As an instructor or professor at three different universities, I’ve always found it fitting that the first semester ends just before Christmas. Sure, the hectic pace of finals doesn’t exactly help to create an Advent environment of contemplation or peace. But the last few weeks of the semester leading up to finals foster a real anticipation that something big is coming, and a genuine hope that this something, while possibly experienced as a bit of an ordeal, is actually quite good.

And so often, I receive a number of surprise gifts during finals. I don’t mean literal presents, like socks or a fruit-basket (although once in a while, a funny and old-school student might come to class or office hours bearing just such an offering for someone in the department). I mean the surprise gifts of seeing something special happen in certain students by semester’s end. Maybe it’s a student who struggled during most of the class, and on the final, all the intellectual pieces just come together for her. Maybe it’s a student who complained early in the term that there was too much homework or the tests were too tough; and then, in a note on his final exam or in a short email, he tells you that all that hard work was worth it, because he learned more than he ever had in a math class. The particular details vary from semester to semester, but somehow, just before Christmas, I’ll get the kind of gift that reminds me of the beauty and meaning of my vocation as a professor.

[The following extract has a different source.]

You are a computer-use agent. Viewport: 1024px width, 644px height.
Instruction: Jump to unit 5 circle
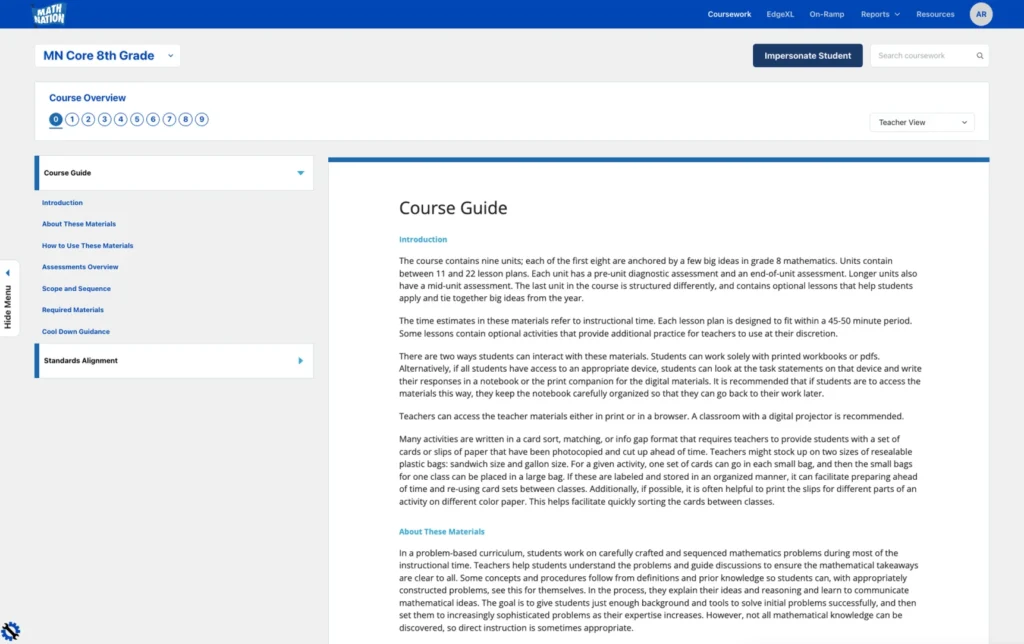tap(137, 119)
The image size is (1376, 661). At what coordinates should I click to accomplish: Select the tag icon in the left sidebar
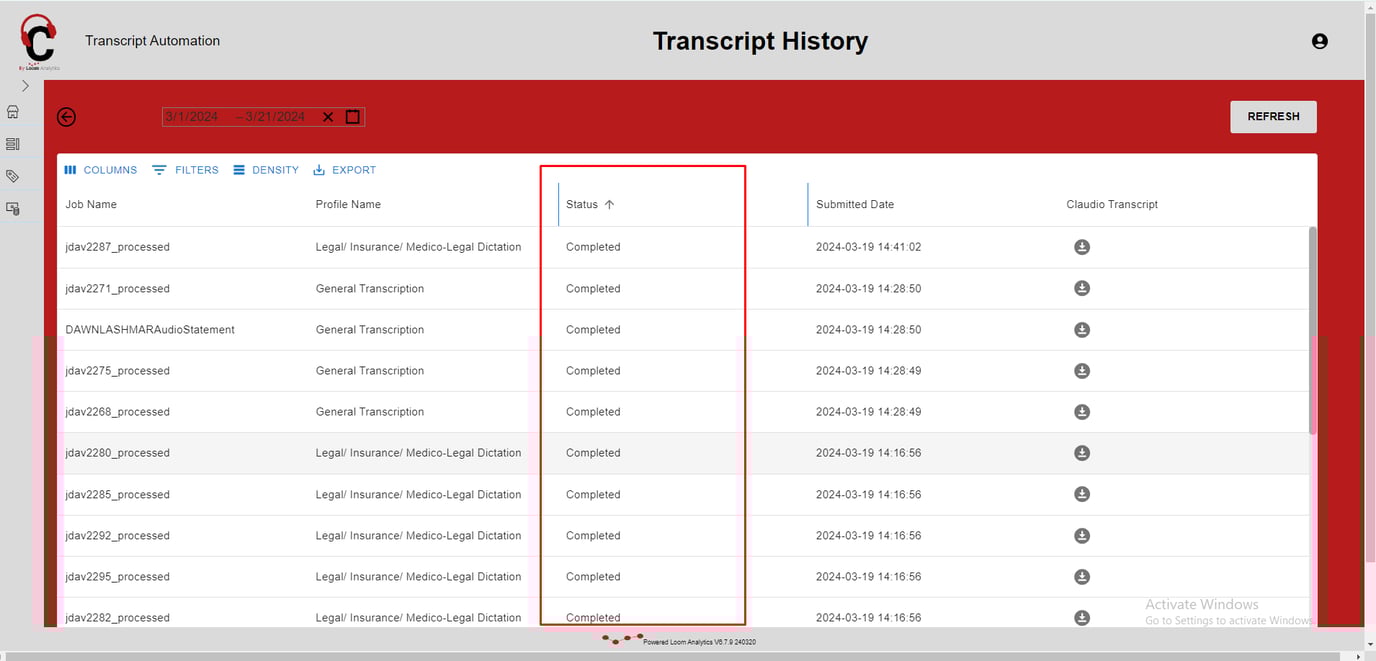pos(13,175)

Fr Dan Issing, CSC teaching at King's college

I got no gift this year. (I must have been on Santa’s naughty list.) I don’t mean to suggest that it was a bad semester or that my students didn’t do well. Just no nice surprises. The good students succeeded. The weaker students struggled. The motivated, eager students stayed the course until the end. The students who grumbled in August were still whining in December. Only now, after my first semester of mild disappointment, do I realize that I have come to hope for these surprise gifts, almost to count on them. What do we do when our hopes are not realized?

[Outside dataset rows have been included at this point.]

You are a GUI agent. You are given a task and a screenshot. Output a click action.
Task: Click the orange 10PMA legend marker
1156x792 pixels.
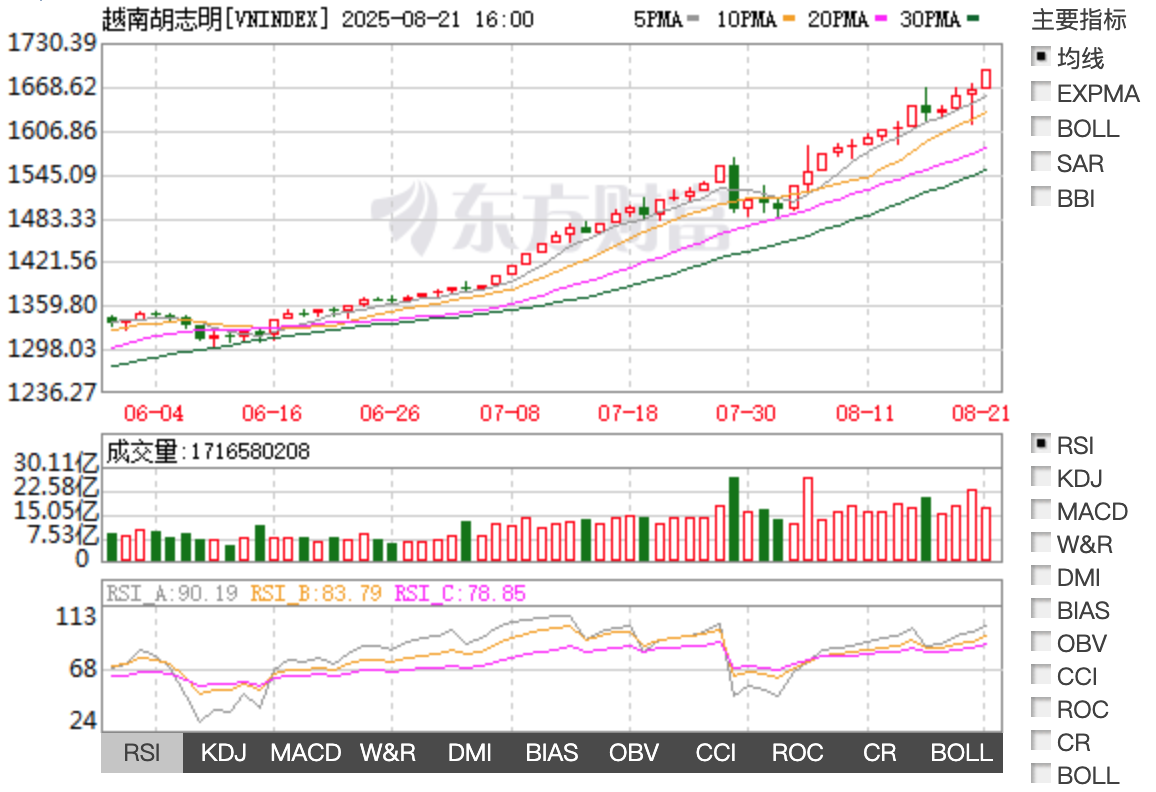787,20
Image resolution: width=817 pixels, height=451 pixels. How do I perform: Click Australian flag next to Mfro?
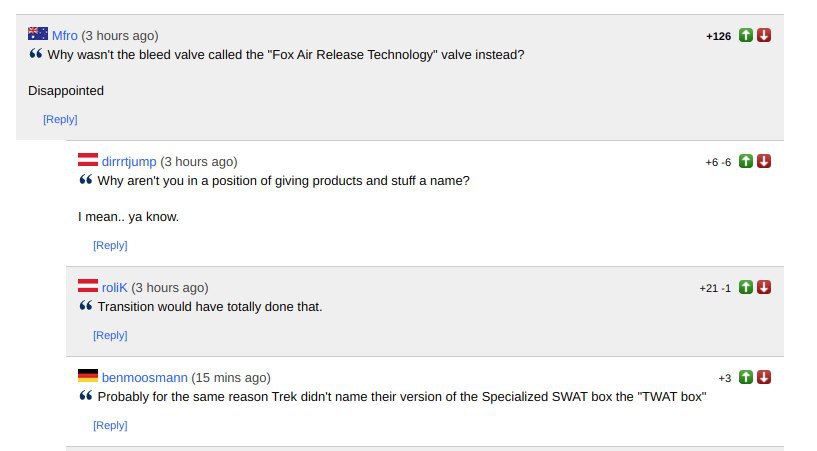38,34
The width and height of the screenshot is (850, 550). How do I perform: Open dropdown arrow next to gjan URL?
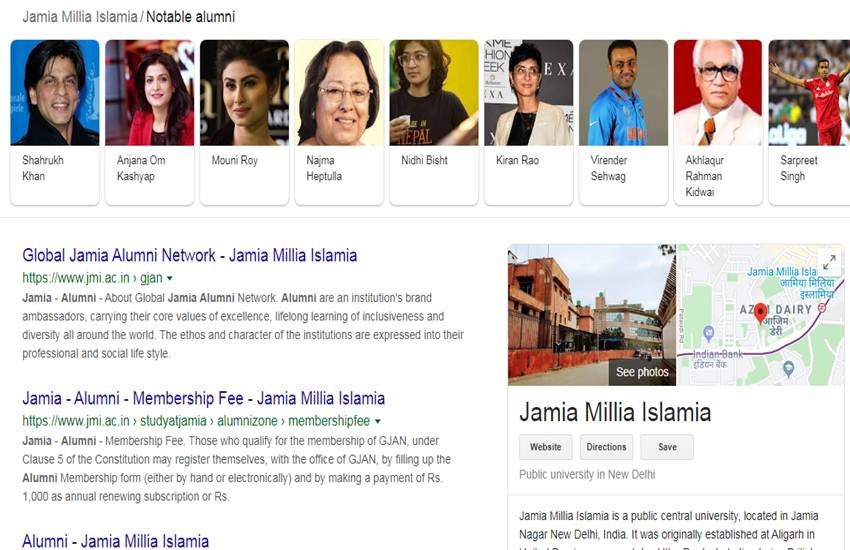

In a religious, theological sense, this was the burning question for the ancient Jews for the hundreds of years that they awaited the Messiah. This was, and in a sense still is, the burning question for the Church as we await the Messiah’s Second Coming. In a more practical, down-to-earth sense, this is the burning question for the many people who struggle with chronic illness, or long-term unemployment, or years of estrangement. What do we do when our hopes are not realized?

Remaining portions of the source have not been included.